What this task involves> Copy exactly the lines from the one containing "Task: Fold the inputs block on line 7" through the last line of the records below, including both, and leave out any pictures.

*** Opening Data for the task ***

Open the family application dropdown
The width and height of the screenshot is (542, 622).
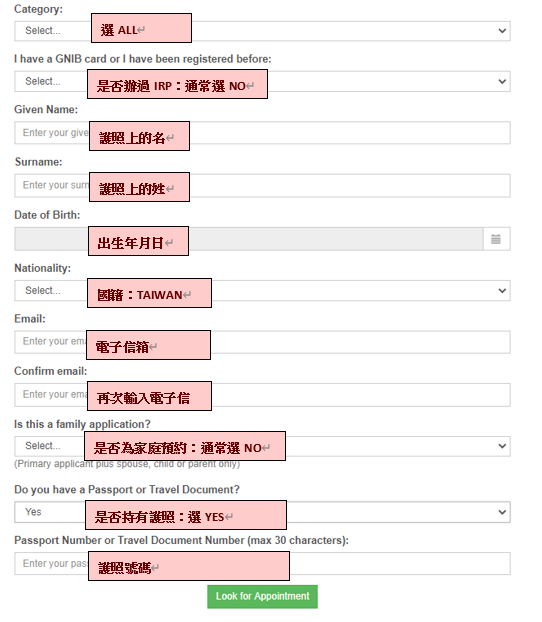coord(262,446)
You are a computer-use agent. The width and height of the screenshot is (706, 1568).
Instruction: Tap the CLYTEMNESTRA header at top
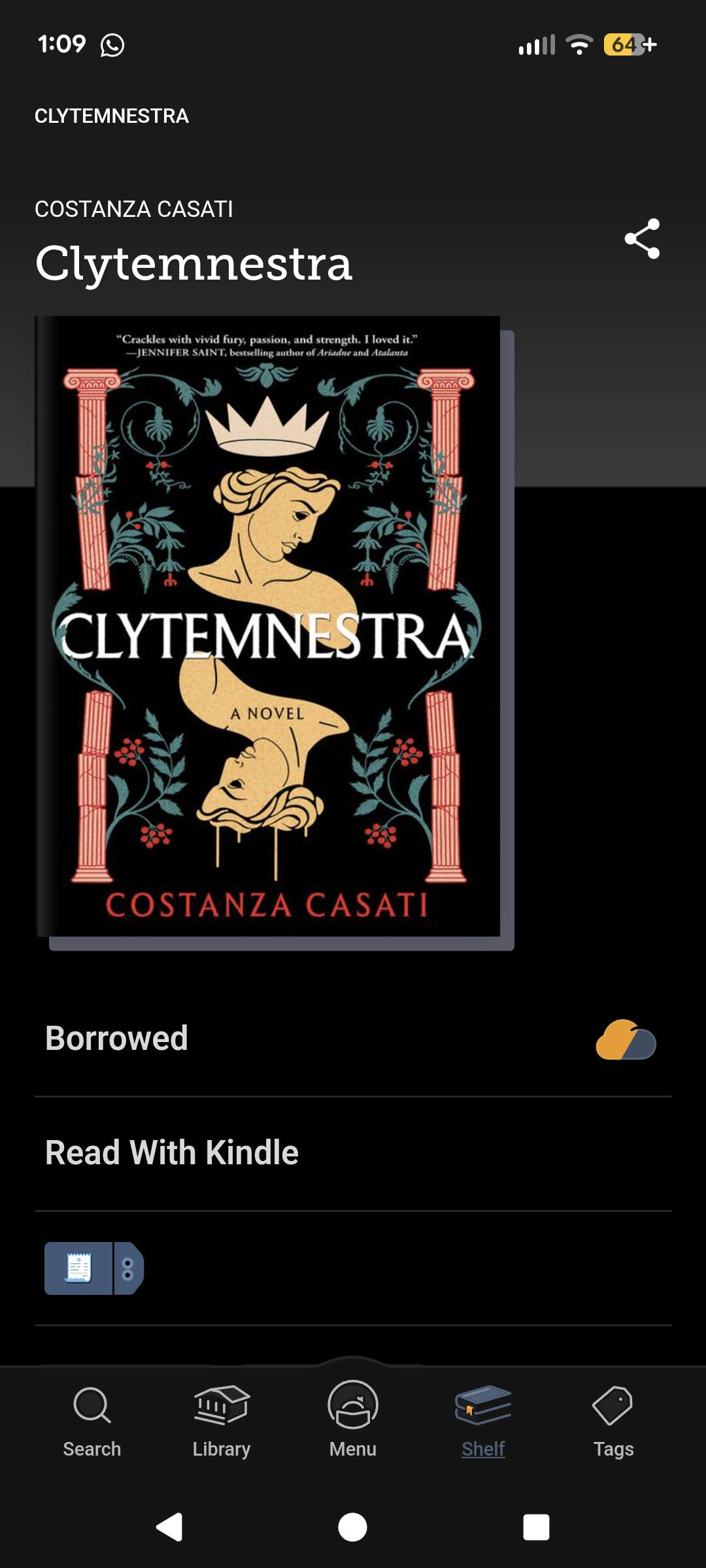pos(112,116)
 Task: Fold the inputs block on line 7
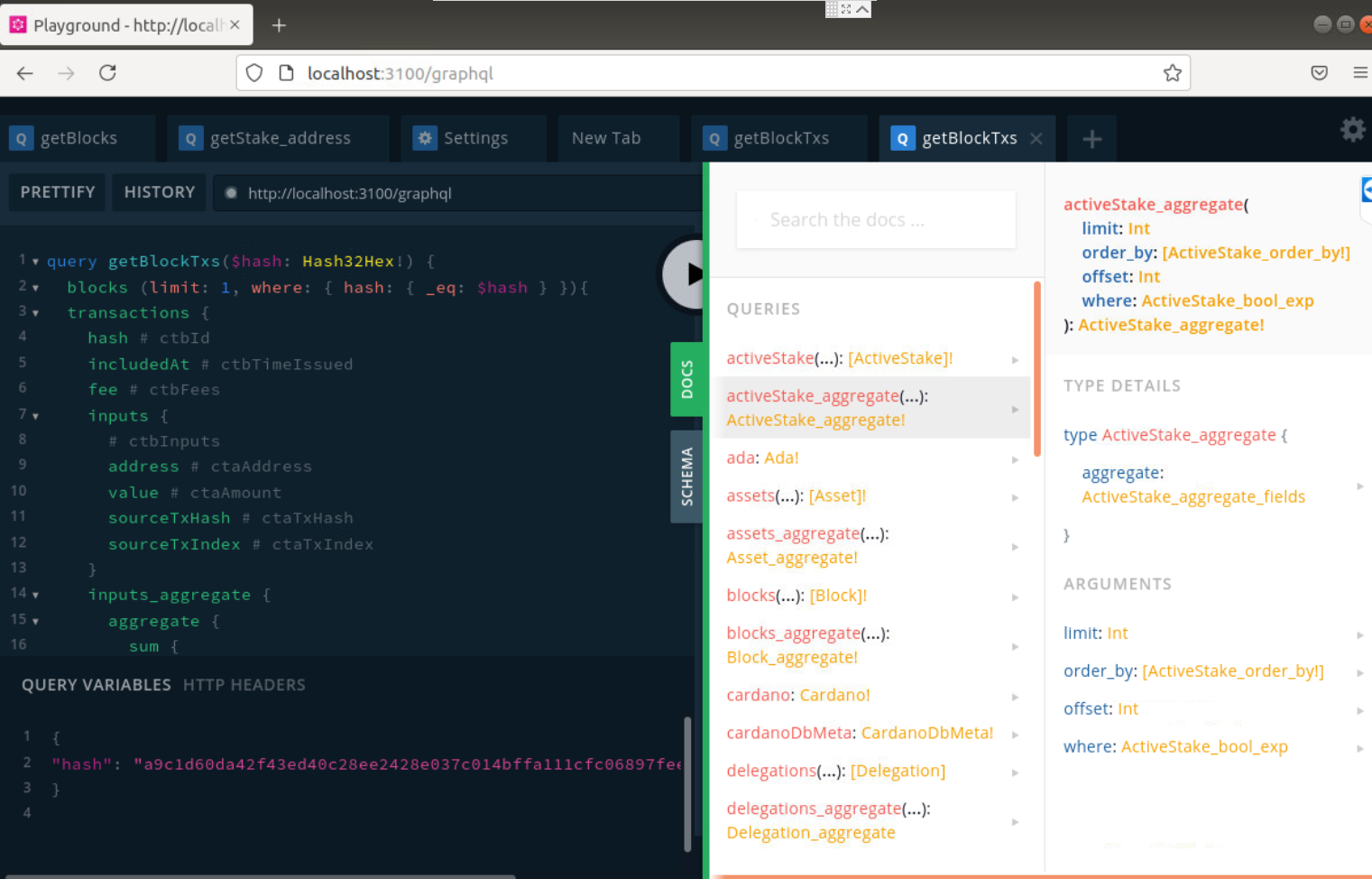pyautogui.click(x=35, y=416)
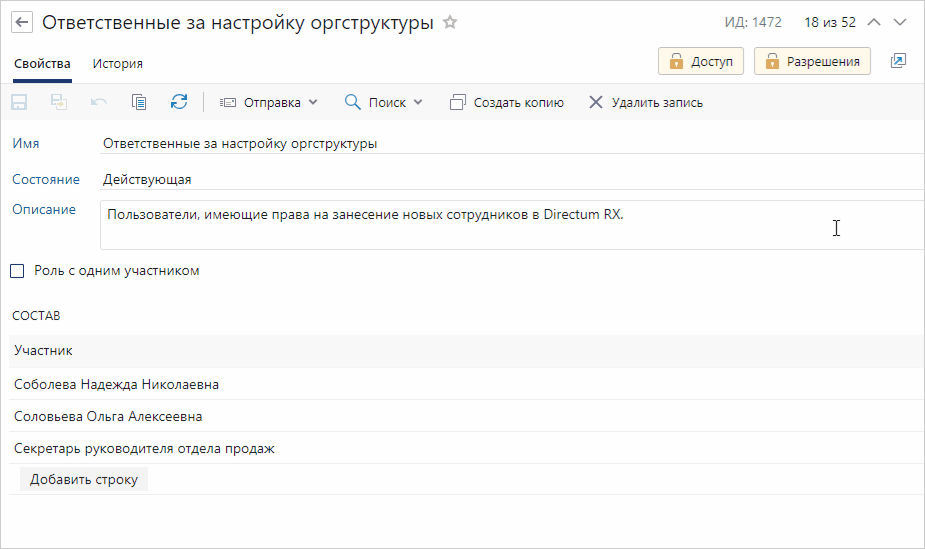This screenshot has width=925, height=549.
Task: Expand the Отправка dropdown
Action: [267, 102]
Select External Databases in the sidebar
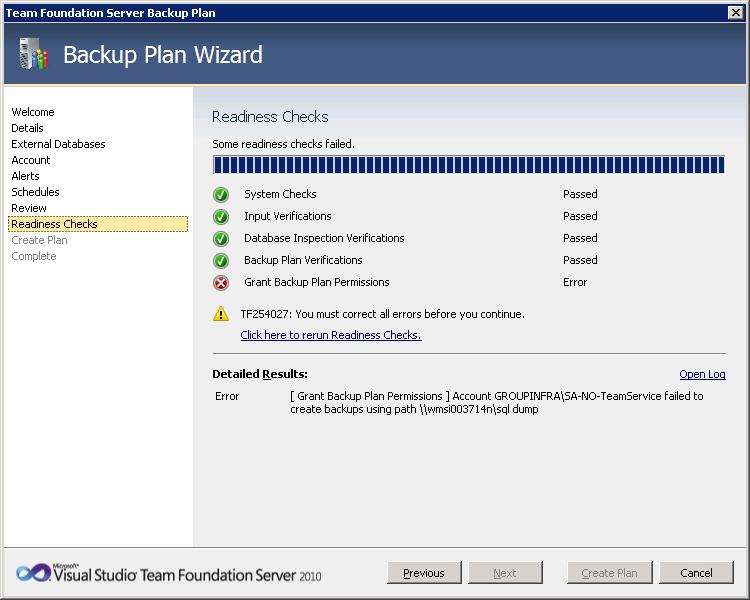The width and height of the screenshot is (750, 600). coord(58,144)
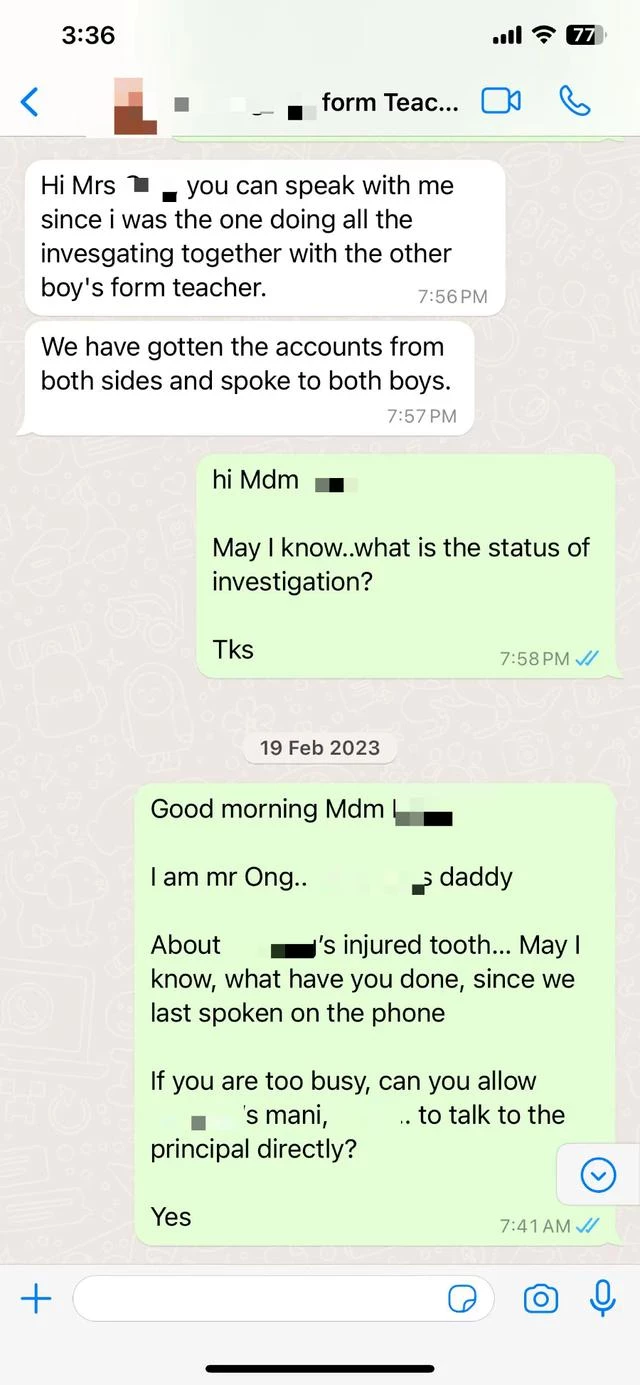Record a voice message with the microphone
Screen dimensions: 640x1385
[602, 1298]
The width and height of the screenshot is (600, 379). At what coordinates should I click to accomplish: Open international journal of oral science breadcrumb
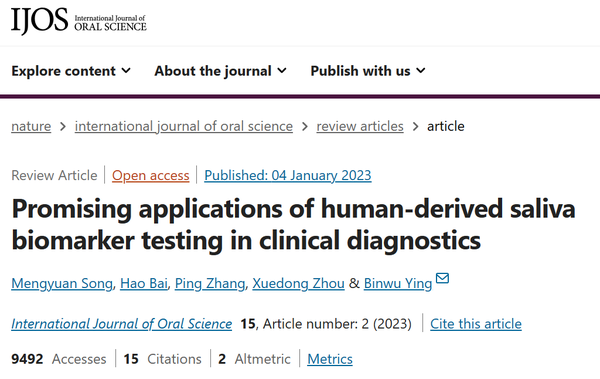coord(184,126)
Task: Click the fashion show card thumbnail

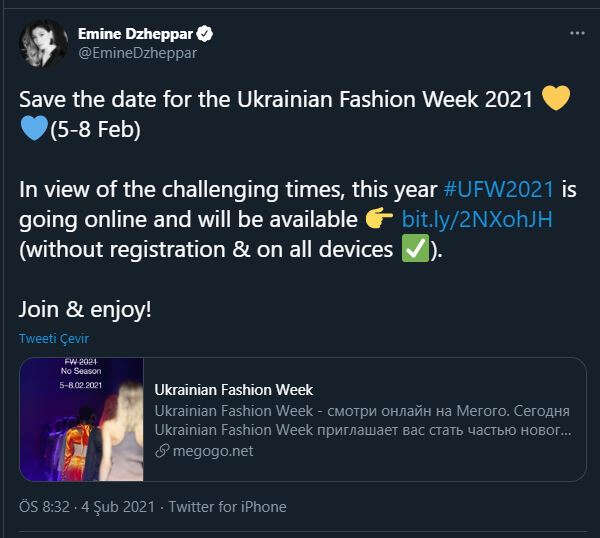Action: pyautogui.click(x=82, y=420)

*** Closing Data for the task ***

Response for this exercise>
 Task: Fold the inputs block on line 7
pyautogui.click(x=35, y=416)
This screenshot has width=925, height=549.
Task: Expand the Отправка dropdown
Action: [267, 102]
Select External Databases in the sidebar
The width and height of the screenshot is (750, 600). coord(58,144)
Record a voice message with the microphone
Screen dimensions: 640x1385
[602, 1298]
The width and height of the screenshot is (600, 379). At what coordinates should I click to accomplish: Open international journal of oral science breadcrumb
coord(184,126)
Task: Click the fashion show card thumbnail

Action: pyautogui.click(x=82, y=420)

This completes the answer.